I think you have the right idea except you are missing one part.  The wax is ironed into the base and you scrape the excess off.  This wax bleeds out as you ski, lubricating the surface to prevent oxidation and enhance glide.

 

Here is more info on ski base structure.



Doctor D,

 

Here is a related question.  For a recreational skier (let's leave racing aside), would there be a noticeable performance gain from putting a different soft-snow structure into a sintered base during the spring?  Or is just using an appropriate wax good enough?

post #13 of 15
Quote:
Originally Posted by SkiMangoJazz View Post

mde, I agree with everything you say, but do have to say that I have had good success using the Ski Visions tool with a stone, not a blade.  Kind of like a very light stone grind.  Very light, just smooth it out a little.  What do you think of that?
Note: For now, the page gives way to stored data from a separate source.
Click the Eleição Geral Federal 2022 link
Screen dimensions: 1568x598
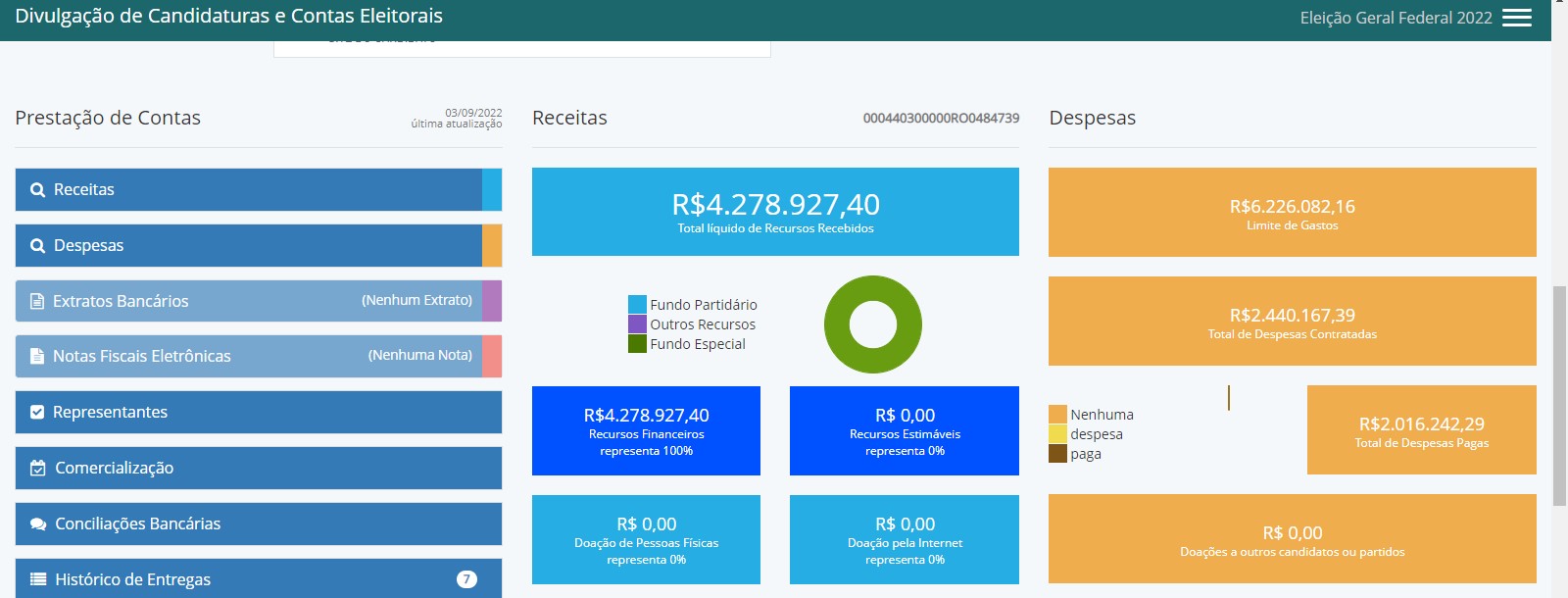pos(1396,18)
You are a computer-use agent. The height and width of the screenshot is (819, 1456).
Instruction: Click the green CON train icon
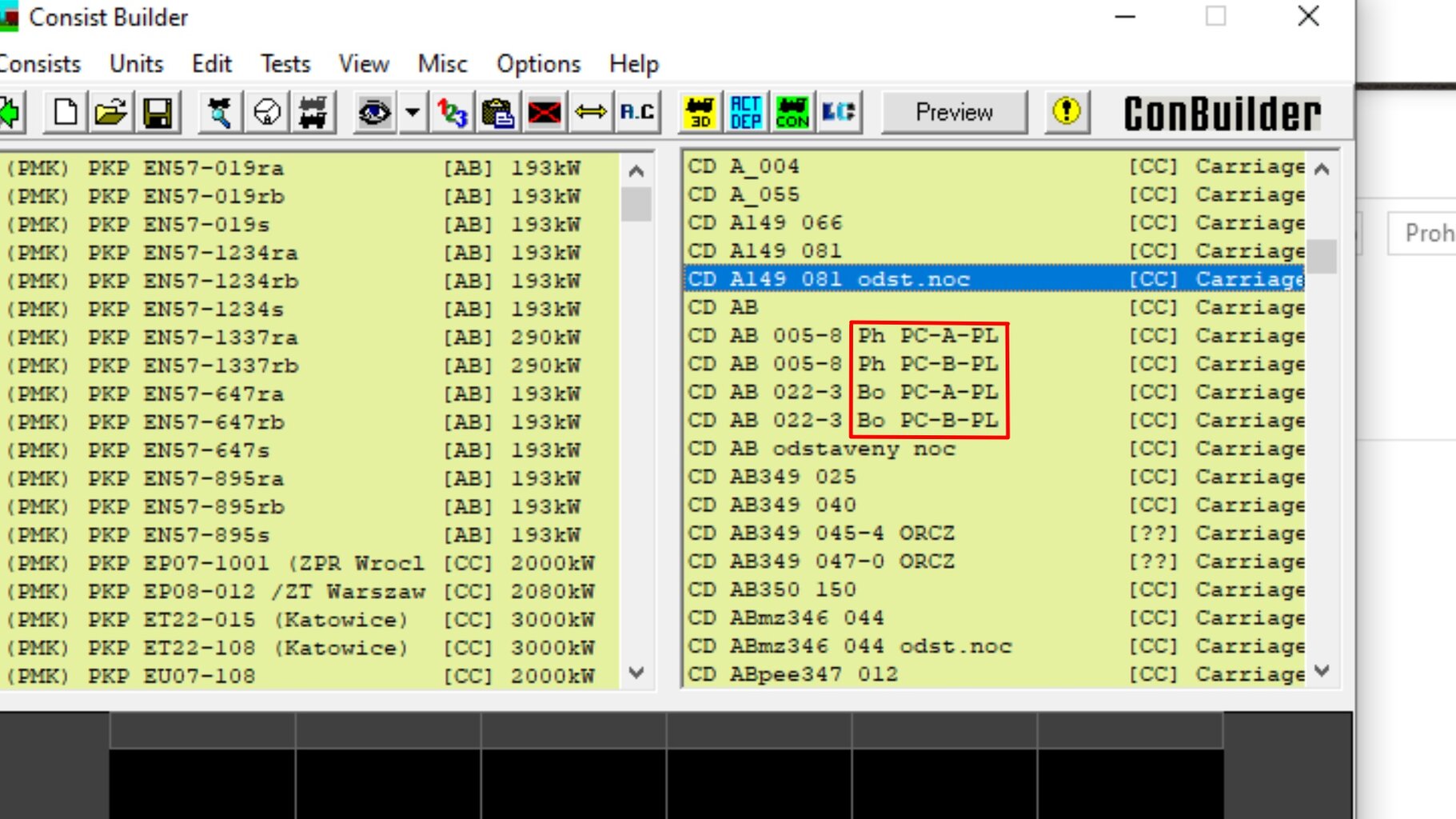pos(792,113)
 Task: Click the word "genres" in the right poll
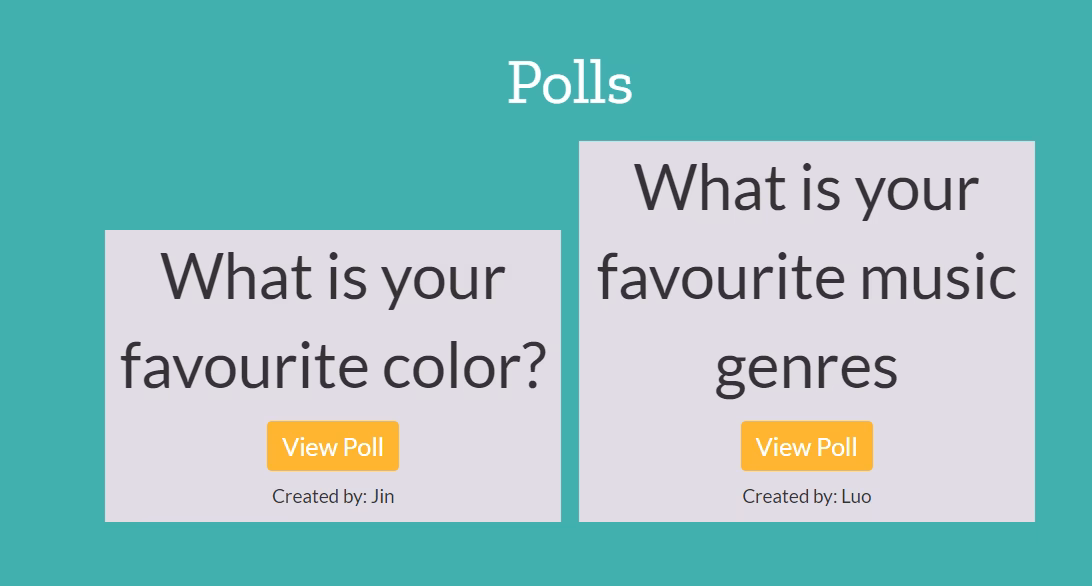point(806,366)
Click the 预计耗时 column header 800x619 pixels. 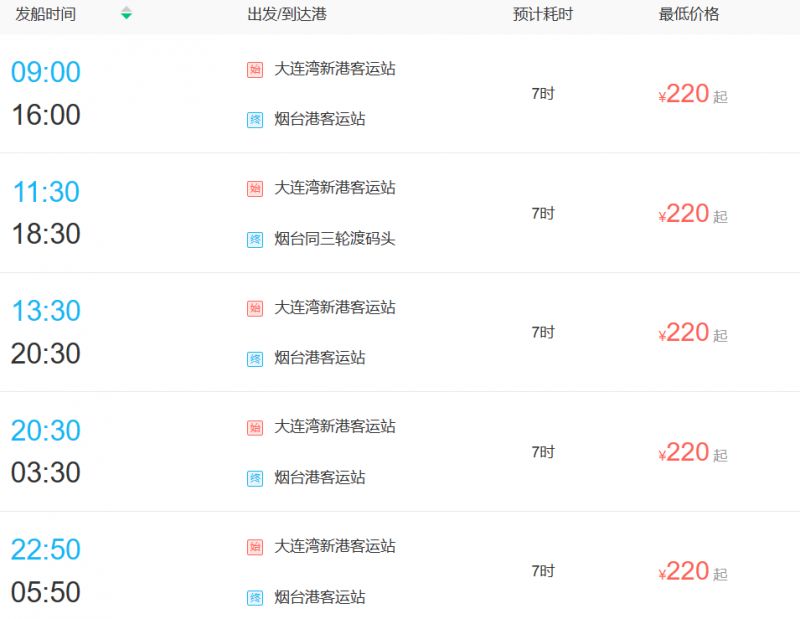coord(543,14)
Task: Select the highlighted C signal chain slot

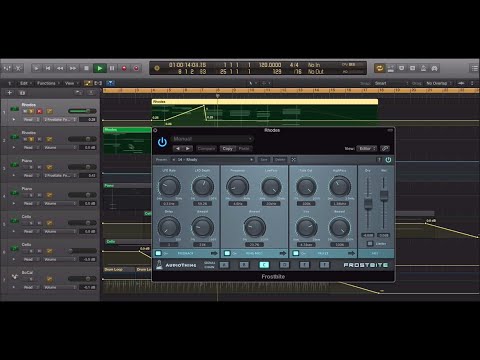Action: coord(264,265)
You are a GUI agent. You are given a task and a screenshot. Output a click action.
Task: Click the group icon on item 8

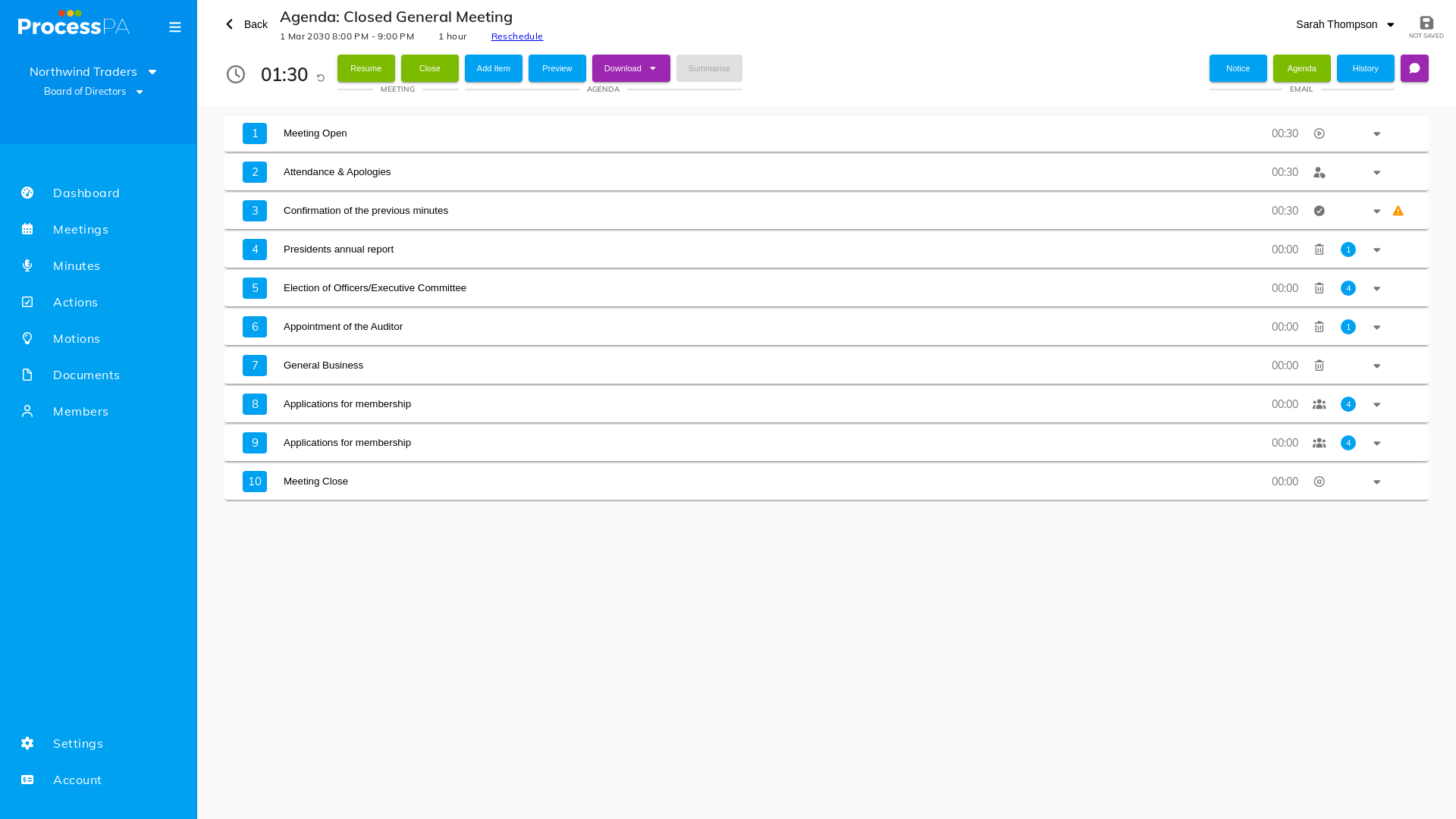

I can imagine a stone would temper it some.  My gripe is that unlike a real grind, where the drivewheel puts equal pressure along the ski as it passes over the stone at a constant speed, a hand planer is not consistent enough (downward pressure or speed) to create an acceptable finish, although for smoothing out small spots or even just taking away excess filler, I can see it being useful.  Although, for all the skiing it looks like you do at the BEast, your skis should have that "natural" stonegrind by now

post #14 of 15
Quote:
Originally Posted by mdechristopher View Post


 Although, for all the skiing it looks like you do at the BEast, your skis should have that "natural" stonegrind by now


True dat.

post #15 of 15


 

Quote:
Originally Posted by quant2325 View Post



 



Doctor D,

 

Here is a related question.  For a recreational skier (let's leave racing aside), would there be a noticeable performance gain from putting a different soft-snow structure into a sintered base during the spring?  Or is just using an appropriate wax good enough?

 

Yes, anyone would notice the difference in wet warm snow because of the suction effect from the excess water.  I think structure and brushing are just as important.